Proposta visa economizar energia, mas gera dúvidas sobre efeito prático na rotina

Goianésia- Após seis anos fora do calendário nacional, o horário de verão voltou a ser pauta de discussão no setor energético brasileiro. A proposta de retomada foi apresentada pelo Operador Nacional do Sistema Elétrico (ONS), que encaminhou ao governo federal uma recomendação técnica para reavaliar a medida.

Em Goianésia, a sugestão reacendeu um debate polarizado. Entre os defensores, está Eduardo Gabriel, que valoriza os benefícios do horário para a rotina diária. “Eu gosto do horário de verão porque, com o dia clareando até mais tarde, consigo fazer mais atividades no final da tarde, como caminhadas, e ficar na rua até mais tarde. Prefiro com o horário de verão”, afirma.

Por outro lado, críticos apontam pouco impacto prático e destacam o desconforto causado pela mudança na rotina. O acadêmico Luan Alves explica que é contrário à retomada por acreditar que a economia de energia gerada é mínima. “Sou contra o horário de verão porque acredito que é uma rotina a mais para se adaptar. Além disso, essa hora adiada causa transtorno para quem trabalha cedo e precisa sair em ruas escuras logo pela manhã, o que pode gerar insegurança”, destaca.

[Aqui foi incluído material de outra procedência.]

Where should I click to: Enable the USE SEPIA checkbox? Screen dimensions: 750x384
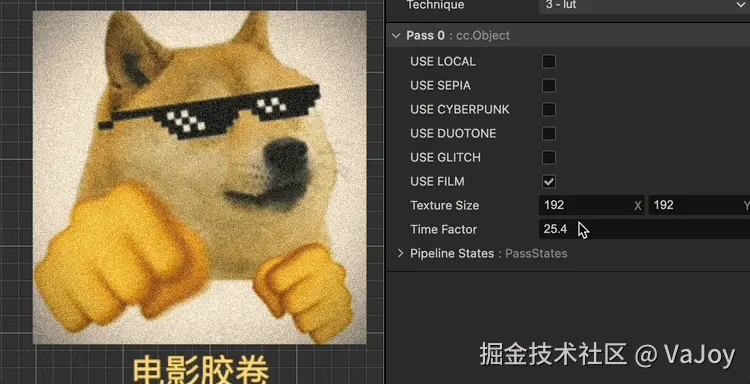tap(549, 86)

Atualmente, o tema está sob análise do Comitê de Monitoramento do Setor Elétrico (CMSE), que avalia dados técnicos e projeções de consumo. Apesar do parecer positivo emitido pelo ONS, a decisão final depende de uma avaliação política mais ampla. Embora o Planalto ainda não tenha se manifestado oficialmente, fontes do setor indicam que uma definição poderá ser anunciada ainda em setembro.